Approximately 33 million RSV-associated acute LRTIs were reported globally in 2019 among children younger than five years, while one in five of these infections occurred in infants between zero and six months. Adegboro said majority (95 per cent) of RSV associated LRTI were reported in children living in low-to-medium-income (LMIC) countries and an estimated 97 per cent of RSV related deaths also occurred in Low and Medium Income Countries (LMICs) such as Nigeria.
Adegboro said the overall incidence of RSV in Nigeria is of 125/1000 child years, while the prevalence is 35.4 per cent. He said case incidence is higher in rural areas than in the cities; and most infections occur in the first year of children’s life.
On how best Nigeria can tackle the situation, Adegboro said to adequately manage RSV-associated acute LRTI as a country, the people need to be sensitised about the disease and guided in the appropriate supportive care to provide at home, especially in rural areas where the disease burden is higher and access to healthcare services limited.
He said warning signs should be taught to caregivers and health workers to enable them identify severe infection that would require hospitalisation.
Adegboro said hand hygiene should be emphasised to limit spread of the virus and although there are vaccine candidates and monoclonal antibody candidates at advanced stages of clinical trials, none has been approved for use.

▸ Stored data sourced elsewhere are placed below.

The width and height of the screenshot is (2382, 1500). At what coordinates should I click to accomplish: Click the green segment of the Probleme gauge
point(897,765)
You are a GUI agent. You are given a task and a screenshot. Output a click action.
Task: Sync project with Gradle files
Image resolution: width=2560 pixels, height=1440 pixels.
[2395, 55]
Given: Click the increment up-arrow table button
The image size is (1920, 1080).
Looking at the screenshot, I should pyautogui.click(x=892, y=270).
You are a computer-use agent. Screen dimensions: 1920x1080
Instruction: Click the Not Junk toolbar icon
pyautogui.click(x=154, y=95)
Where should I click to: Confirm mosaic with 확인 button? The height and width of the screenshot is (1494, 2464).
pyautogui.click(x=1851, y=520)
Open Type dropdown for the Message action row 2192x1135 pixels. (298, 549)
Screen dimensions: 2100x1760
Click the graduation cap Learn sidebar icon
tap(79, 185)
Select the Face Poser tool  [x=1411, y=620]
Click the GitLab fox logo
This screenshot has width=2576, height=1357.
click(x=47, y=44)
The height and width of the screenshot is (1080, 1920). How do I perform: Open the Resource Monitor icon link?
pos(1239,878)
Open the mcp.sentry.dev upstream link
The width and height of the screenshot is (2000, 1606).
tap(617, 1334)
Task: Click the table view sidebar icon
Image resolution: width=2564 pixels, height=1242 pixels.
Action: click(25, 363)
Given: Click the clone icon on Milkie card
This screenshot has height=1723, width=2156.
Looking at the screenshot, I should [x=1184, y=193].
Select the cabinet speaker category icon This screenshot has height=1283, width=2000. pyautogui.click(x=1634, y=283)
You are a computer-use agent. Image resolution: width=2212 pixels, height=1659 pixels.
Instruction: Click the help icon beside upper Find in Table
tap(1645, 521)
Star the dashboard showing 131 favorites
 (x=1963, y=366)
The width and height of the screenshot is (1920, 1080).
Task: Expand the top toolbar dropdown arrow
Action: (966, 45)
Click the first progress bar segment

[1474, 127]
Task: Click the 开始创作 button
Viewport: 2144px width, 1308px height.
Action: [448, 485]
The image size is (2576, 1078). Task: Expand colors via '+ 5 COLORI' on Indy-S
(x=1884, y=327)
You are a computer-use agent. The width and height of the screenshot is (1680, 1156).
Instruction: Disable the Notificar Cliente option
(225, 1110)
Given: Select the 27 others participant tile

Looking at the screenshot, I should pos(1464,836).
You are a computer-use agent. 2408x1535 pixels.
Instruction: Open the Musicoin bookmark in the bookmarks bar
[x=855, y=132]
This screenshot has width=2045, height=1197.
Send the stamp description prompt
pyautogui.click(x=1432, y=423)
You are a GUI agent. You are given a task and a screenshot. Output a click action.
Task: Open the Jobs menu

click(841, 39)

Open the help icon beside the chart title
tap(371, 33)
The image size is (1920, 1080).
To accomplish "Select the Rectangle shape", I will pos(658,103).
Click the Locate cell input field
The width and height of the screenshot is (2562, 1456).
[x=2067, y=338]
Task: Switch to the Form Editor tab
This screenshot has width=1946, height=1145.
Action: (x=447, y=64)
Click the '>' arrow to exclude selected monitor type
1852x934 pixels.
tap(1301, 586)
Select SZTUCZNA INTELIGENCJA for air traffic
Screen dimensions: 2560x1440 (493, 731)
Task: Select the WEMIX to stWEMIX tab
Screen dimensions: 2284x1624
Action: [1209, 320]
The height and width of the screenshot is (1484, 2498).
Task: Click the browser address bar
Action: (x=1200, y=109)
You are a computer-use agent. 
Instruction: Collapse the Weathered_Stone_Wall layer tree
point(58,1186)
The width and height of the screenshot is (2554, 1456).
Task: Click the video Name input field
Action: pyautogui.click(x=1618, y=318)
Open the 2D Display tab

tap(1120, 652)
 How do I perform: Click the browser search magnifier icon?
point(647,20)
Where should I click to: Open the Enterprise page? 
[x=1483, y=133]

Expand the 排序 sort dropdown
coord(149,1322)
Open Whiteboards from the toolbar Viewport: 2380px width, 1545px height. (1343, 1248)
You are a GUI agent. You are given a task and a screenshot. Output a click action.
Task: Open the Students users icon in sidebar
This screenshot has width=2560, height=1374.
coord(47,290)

The immunologist said learning from the COVID-19 pandemic, research should be intensified to have a treatment drug and prevention vaccine available in the shortest possible time so as to reduce morbidity and mortality as a result of RSV infections and co-infections with other viruses in children under-five years.
DPH Interim Director, Dr. Rick Hong, said: “We are managing the response to three serious respiratory viruses at once – the flu, RSV, and COVID-19 – and are significantly concerned about the impact increasing cases could have on an already strained hospital system.
“Our primary message is stay home if you are sick. Fortunately, a vaccine is available for flu and COVID-19, and now is the time to ensure all eligible Delawareans have received these critically important immunisations, including the new COVID bivalent booster to provide them with the most updated protection against circulating variants. Unfortunately, a vaccine is not available for RSV and the current increase in cases throughout Delaware and the country emphasise the need to carefully follow prevention measures for these seasonal viruses.”